What if the unthinkable were to happen? As a major trading nation, Britain would survive outside the EU. The examples of Switzerland and Norway offer guidance on how its relationship with the union might potentially be governed. But – away from the controls of the trading giant that is the union – UK prosperity would be less securely protected. British influence in a world dominated by economic giants like the United States, China and Brazil would also decline.
How ought this State react to the gradually increasing risk of British detachment? As regards our attitude to the UK, while our influence is clearly limited, the suggestions of Ambassador Bobby McDonagh on Monday that Ireland can (a) offer some reassurance to Britain about membership of the union; and (b) should argue for maximum British EU involvement, clearly have merit.
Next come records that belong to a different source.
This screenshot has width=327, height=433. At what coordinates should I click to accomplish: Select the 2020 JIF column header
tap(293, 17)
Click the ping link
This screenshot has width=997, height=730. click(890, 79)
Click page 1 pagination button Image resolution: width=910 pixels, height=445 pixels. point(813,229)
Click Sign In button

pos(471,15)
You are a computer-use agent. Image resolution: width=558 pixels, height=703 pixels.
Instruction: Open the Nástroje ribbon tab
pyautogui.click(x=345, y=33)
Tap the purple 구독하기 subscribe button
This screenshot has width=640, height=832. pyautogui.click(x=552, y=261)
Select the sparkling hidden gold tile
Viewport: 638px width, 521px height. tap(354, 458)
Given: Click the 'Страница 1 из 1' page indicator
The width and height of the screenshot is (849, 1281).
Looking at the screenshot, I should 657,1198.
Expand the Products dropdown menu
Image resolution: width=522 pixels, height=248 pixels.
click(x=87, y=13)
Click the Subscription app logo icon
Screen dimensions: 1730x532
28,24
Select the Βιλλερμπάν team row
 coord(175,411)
There are at least five reasons for this. First, the Republic has a stake in an optimally-functioning union – and an EU that includes the UK is a more economically and politically powerful one than one without it.
Second, the Republic shares many policy objectives with the UK and thus benefits from shared union membership. Third, safeguarding the Republic’s major trade relationship with the UK is obviously important. Fourth, economic links with the UK make a long-term weakening of its economy that might follow any union exit undesirable. Finally, there is some danger that Irish popular support for integration might be affected by the turbulence of a UK exit. British newspapers and television have, after all, considerable influence in this State.
As regards the Republic’s policy, this State, unlike the UK, has generally put itself in the vanguard of integration and there seems little reason to change this approach now. The Republic’s euro zone membership offers an opportunity to maximise Irish influence on further integration rather than merely being swept along by economic developments without the power to influence them.
Recent days have arguably seen this approach pay off. The recent euro area summit was marked by evidence of this Republic taking the route of maximum integration and demonstrating itself to be a competent and trustworthy partner carefully choosing precisely the moment to intervene in negotiations, so as to get what it needed.
The extent of the summit commitments regarding sustainability in the banking sector and regarding similar cases being treated equally should not be exaggerated. However, neither should their significance be underestimated. This agreement to agree, as Martin Wolf has pointed out, may transform the Republic’s position.
This was a dividend available only to a State that had committed itself to the solidarity involved in full economic and monetary union, and that was perceived as having fully met its legal and moral commitments to fellow participant states.
Irish negotiators – supported by the European Central Bank – could justifiably claim that with direct recapitalisation of Spanish banks now being facilitated, it would be entirely inequitable to treat any differently a state with similar problems that had behaved impeccably throughout the sovereign debt crisis.
This summit outcome also implicitly vindicated the Yes vote on the fiscal treaty. Had the Irish electorate opted for the reckless confrontationalism promoted by Sinn Féin and Declan Ganley during the referendum campaign, this deal would never have happened.
The summit result suggests the Republic is far from entirely bereft of useful ideas on the conduct of EU affairs and provides a textbook example of how to go about securing a crucial strategic objective.
Dr Gavin Barrett is a senior lecturer in the School of Law, UCD, specialising in European Union law.